Install CNTK on an HDInsight Spark cluster and upload the example Jupyter Notebook

Follow the instructions in the Azure Documentation to get your HDInsight cluster ready and upload the Jupyter Notebook. The steps below are covered in the Jupyter Notebook itself.

Load sample images into a Spark Resiliant Distributed Dataset or RDD

We will now use Python to obtain the CIFAR-10 image set compiled and distributed by Alex Krizhevsky, Vinod Nair, and Geoffrey Hinton. For more details on the dataset, see Alex Krizhevsky's Learning Multiple Layers of Features from Tiny Images (2009).

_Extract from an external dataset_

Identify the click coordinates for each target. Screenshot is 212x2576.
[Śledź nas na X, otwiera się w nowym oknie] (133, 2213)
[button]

Load modules and define presets

from cntk import load_model
import os
import numpy as np
import pandas as pd
import pickle
import sys
from pyspark import SparkFiles
import tarfile
from urllib.request import urlretrieve
import xml.etree.ElementTree

cifar_uri = 'http://www.cs.toronto.edu/~kriz/cifar-10-python.tar.gz' # Location of test image dataset
mean_image_uri = 'https://raw.githubusercontent.com/Azure-Samples/hdinsight-pyspark-cntk-integration/master/CIFAR-10_mean.xml' # Mean image for subtraction
model_uri = 'https://github.com/Azure-Samples/hdinsight-pyspark-cntk-integration/raw/master/resnet20_meanimage_159.dnn' # Location of trained model
local_tmp_dir = '/tmp/cifar'
local_cifar_path = os.path.join(local_tmp_dir, os.path.basename(cifar_uri))
local_model_path = os.path.join(local_tmp_dir, 'model.dnn')
local_mean_image_path = os.path.join(local_tmp_dir, 'mean_image.xml')
os.makedirs(local_tmp_dir, exist_ok=True)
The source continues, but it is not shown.